Rosneft erwirbt 37,5 % an PCK Raffinerie

Rosneft hat das Vorkaufsrecht auf den Erwerb von 37,5 % der Anteile an der PCK-Raffinerie (Schwedt) von Shell ausgeübt. Entsprechende Benachrichtigungen wurden an den Partner übermittelt. Die Transaktion unterliegt der Zustimmung der Regierung und der Aufsichtsbehörden.

Durch den Kauf wird Rosneft seinen Anteil an PCK von 54,17 % auf 91,67 % erhöhen. 

Rosneft CEO Igor Setschin bemerkte dazu: „Die Erhöhung des Anteils an der PCK Raffinerie ist ein Beweis für die strategische Bedeutung, die der deutsche Markt für Rosneft besitzt. Das Unternehmen setzt auf langfristige Beziehungen zu seinen deutschen Partnern, sorgt für eine pünktliche und verlässliche Versorgung mit Rohstoffen und modernisiert wichtigere Raffinerieanlagen. 

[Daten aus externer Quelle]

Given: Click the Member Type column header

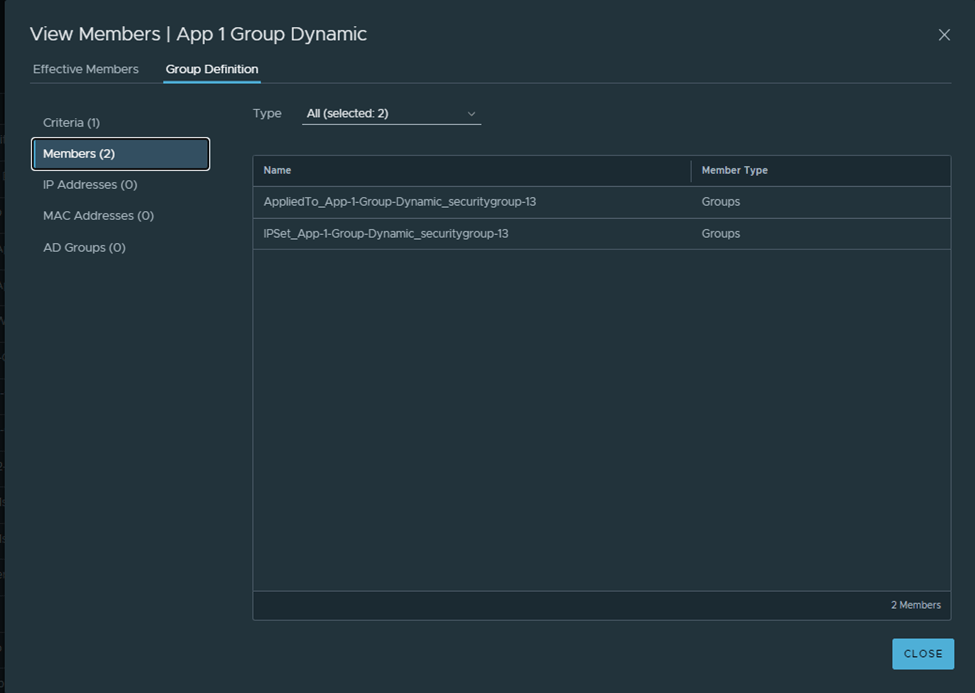Looking at the screenshot, I should click(x=734, y=171).
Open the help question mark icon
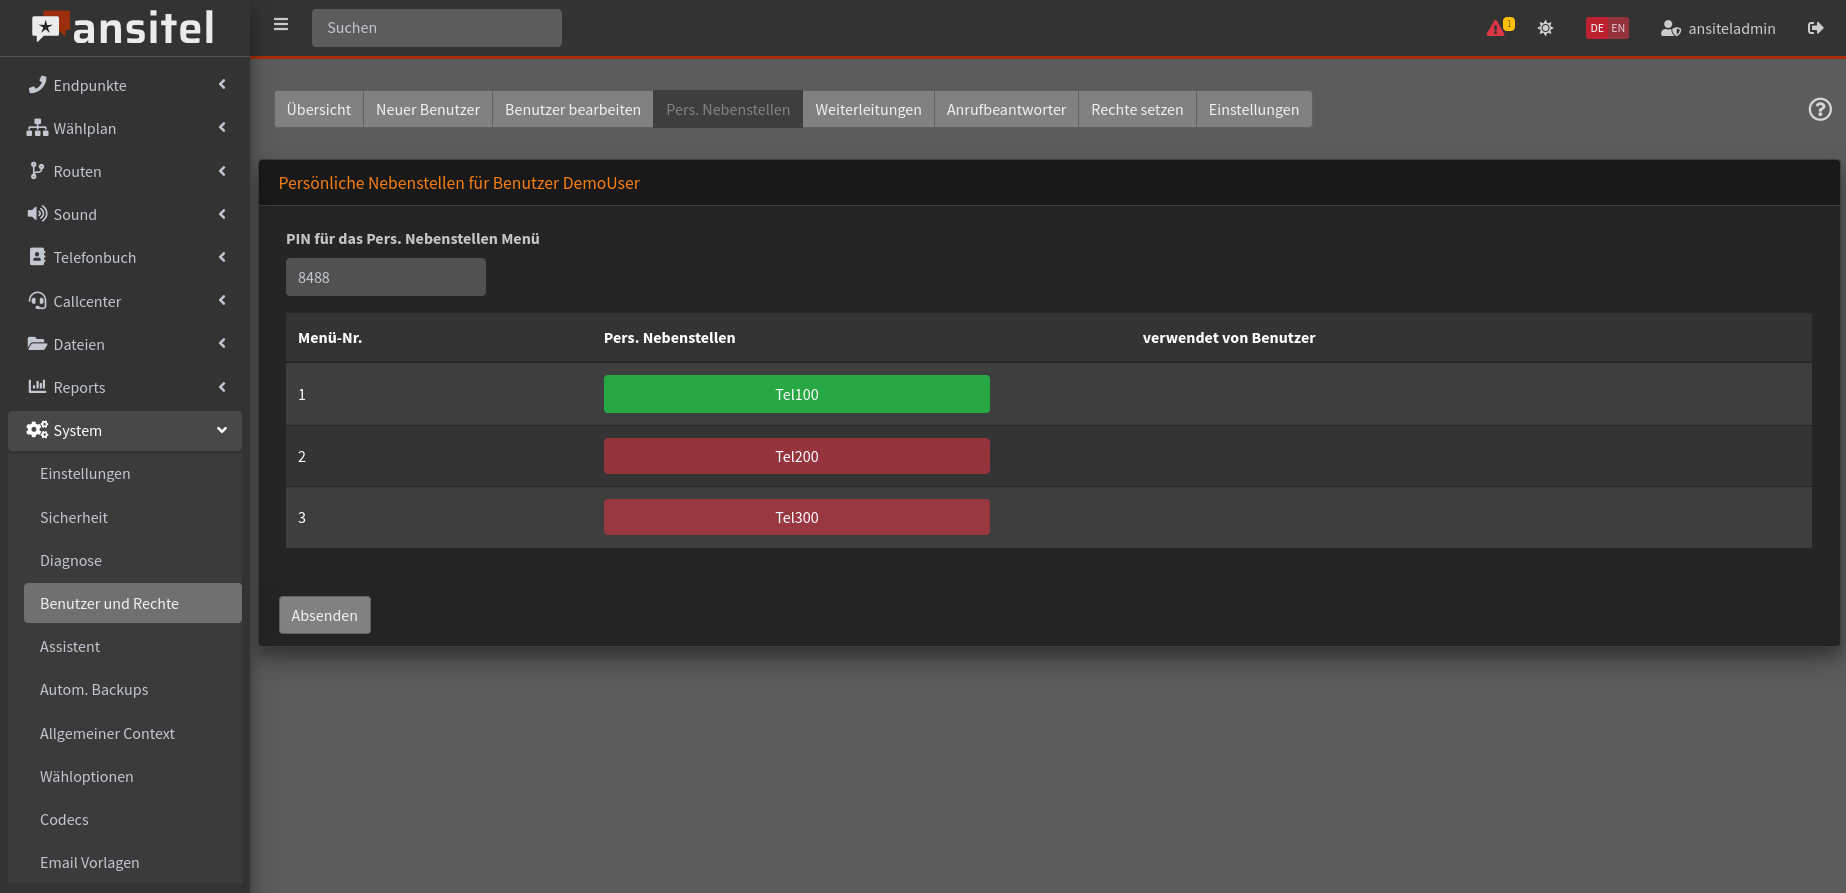The height and width of the screenshot is (893, 1846). [1819, 110]
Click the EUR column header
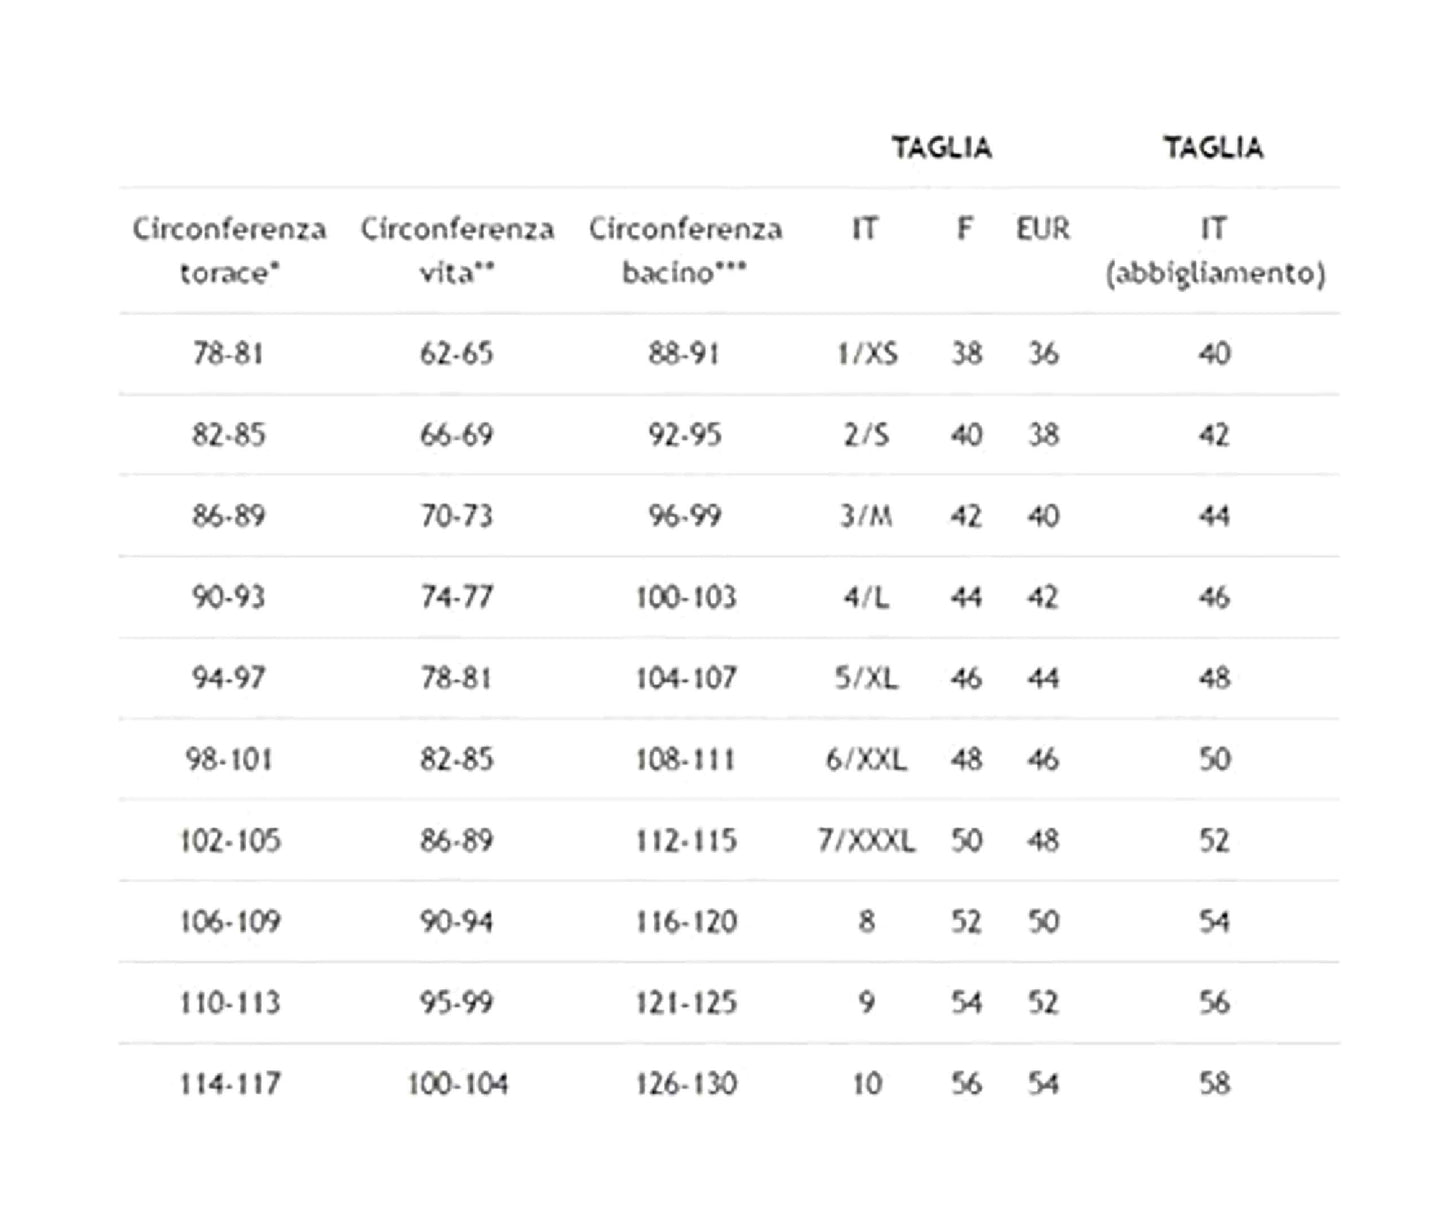 (x=1043, y=229)
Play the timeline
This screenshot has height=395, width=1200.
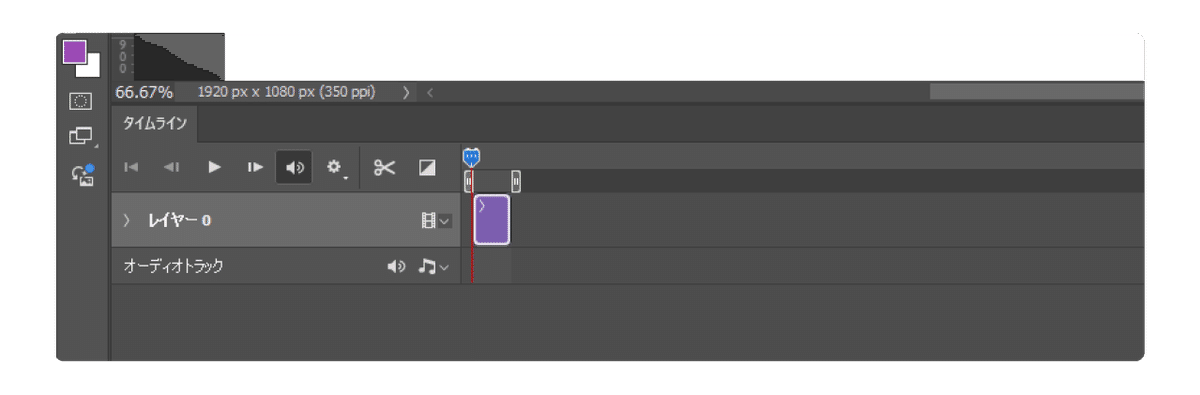point(214,168)
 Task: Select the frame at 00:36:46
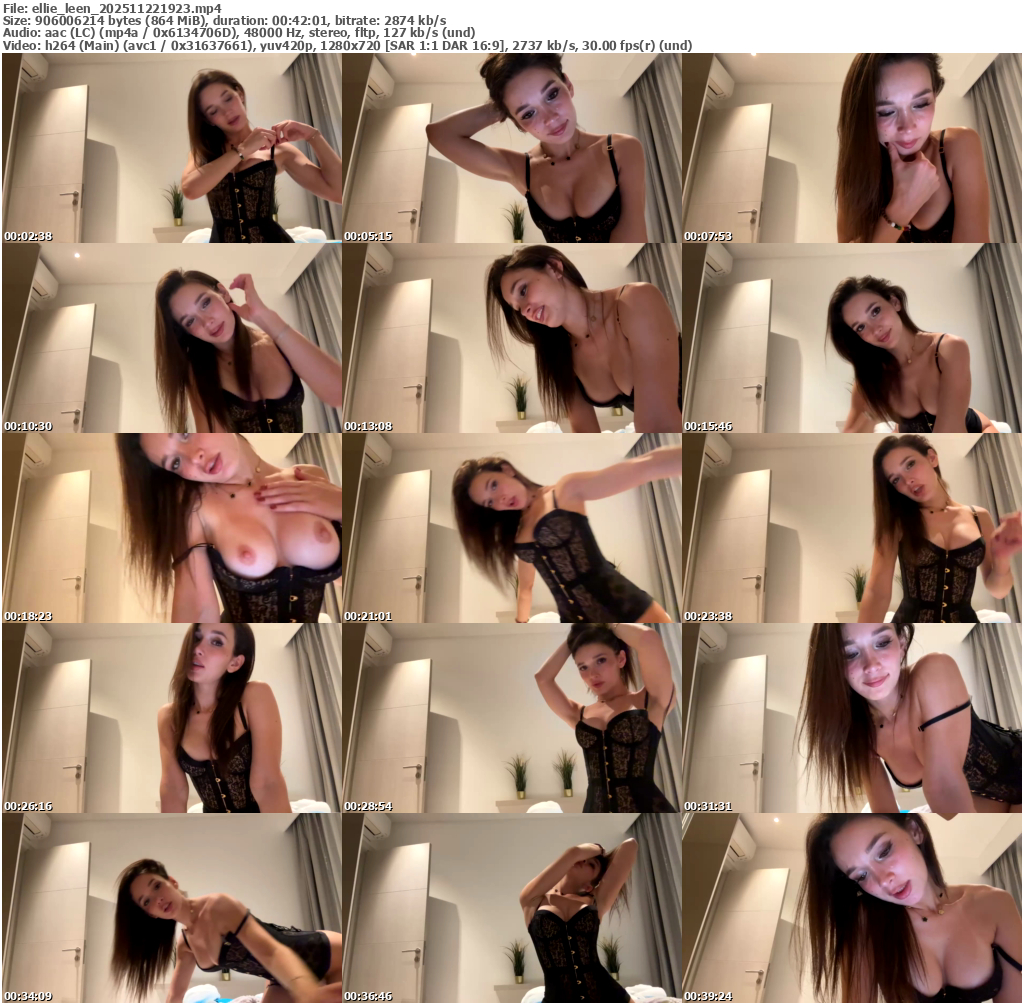[512, 908]
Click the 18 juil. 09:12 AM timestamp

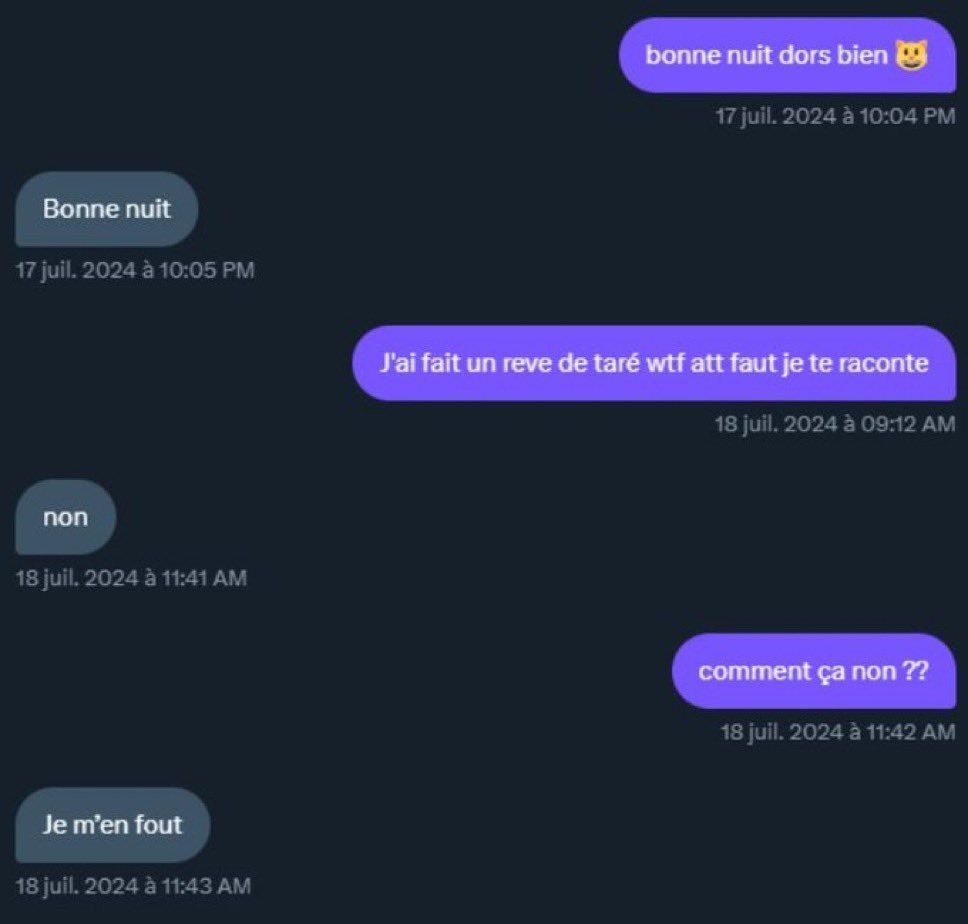pyautogui.click(x=834, y=424)
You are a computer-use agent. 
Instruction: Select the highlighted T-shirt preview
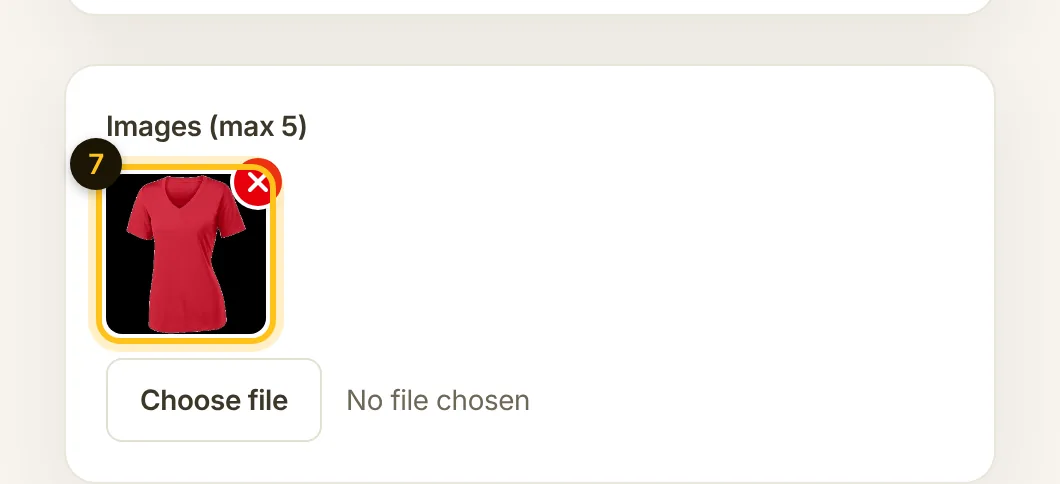[186, 254]
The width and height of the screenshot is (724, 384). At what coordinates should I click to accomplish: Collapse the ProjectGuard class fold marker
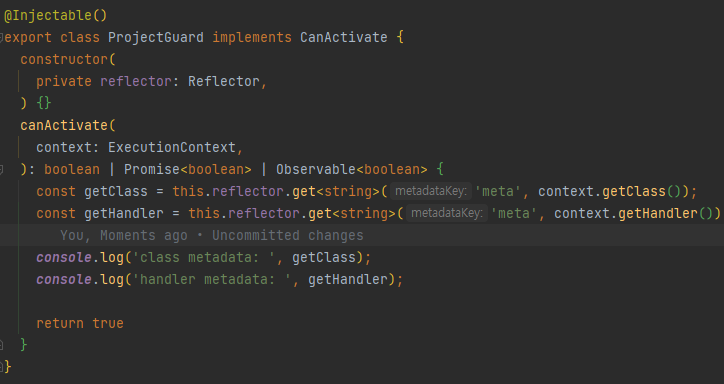click(1, 37)

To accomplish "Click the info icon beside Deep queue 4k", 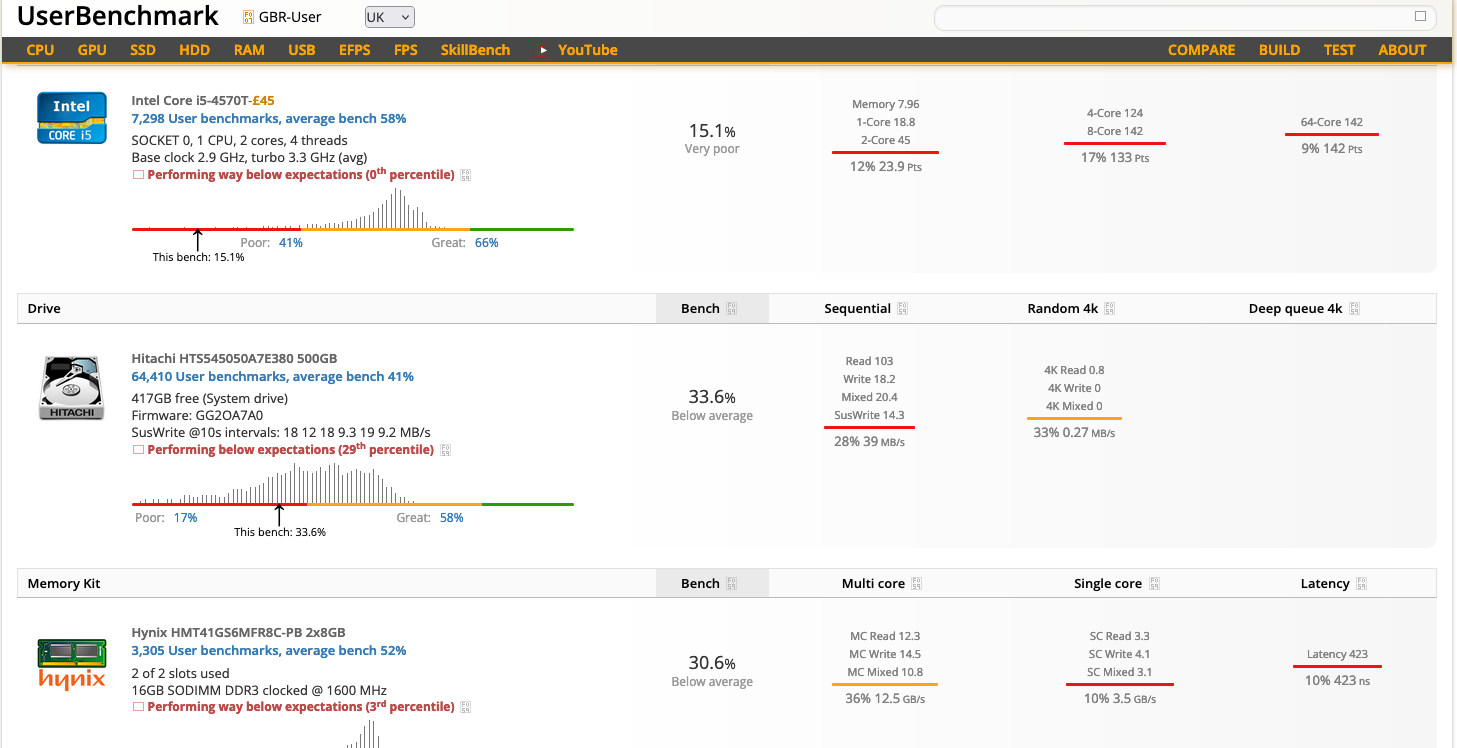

PCK ist mit einem Nelson-Index von 9,8 eine der technisch komplexesten Raffinerien in Deutschland. Rosneft plant, unter anderem durch die Umsetzung CO2-armer Projekte unter Berücksichtigung der aktuellen Umweltagenda der EU, die technologische Führungsrolle der Raffinerie zu stärken. Das Unternehmen entwickelt bereits Projekte, die auf die Produktion sauberer Kraftstoffe, wie zum Beispiel „grüner“ Wasserstoff und nachhaltiger Flugkraftstoff, abzielen. Die Arbeit in dieser Richtung wird fortgesetzt.“

Hinweise für Redakteure:

Rosneft ist der drittgrößte Akteur auf dem deutschen Ölraffineriemarkt. Das operative Geschäft erfolgt über eine Tochtergesellschaft, Rosneft Deutschland GmbH. Dieses Unternehmen managt sowohl die Versorgung der Raffinerien, deren Anteile Rosneft gehören (PCK Raffinerie GmbH, MiRO-Raffinerie, Bayernoil-Raffinerie), mit Rohöl als auch den Verkauf von Erdölprodukten. 

 Die PCK Raffinerie GmbH befindet sich in Schwedt, Brandenburg,. Der Standort der Raffinerie ermöglicht die Versorgung mit Urals-Rohöl über die Druschba-Pipeline. Die Kapazität der Raffinerie beträgt 11,6 Millionen Tonnen pro Jahr (Rosnefts Anteil an der Kapazität beträgt derzeit 6,3 Millionen Tonnen pro Jahr), der Nelson-Komplexitätsindex liegt bei 9,8. Derzeitige Aktionäre: Rosneft – 54,17 %, Shell – 37,5 %, Eni – 8,33 %.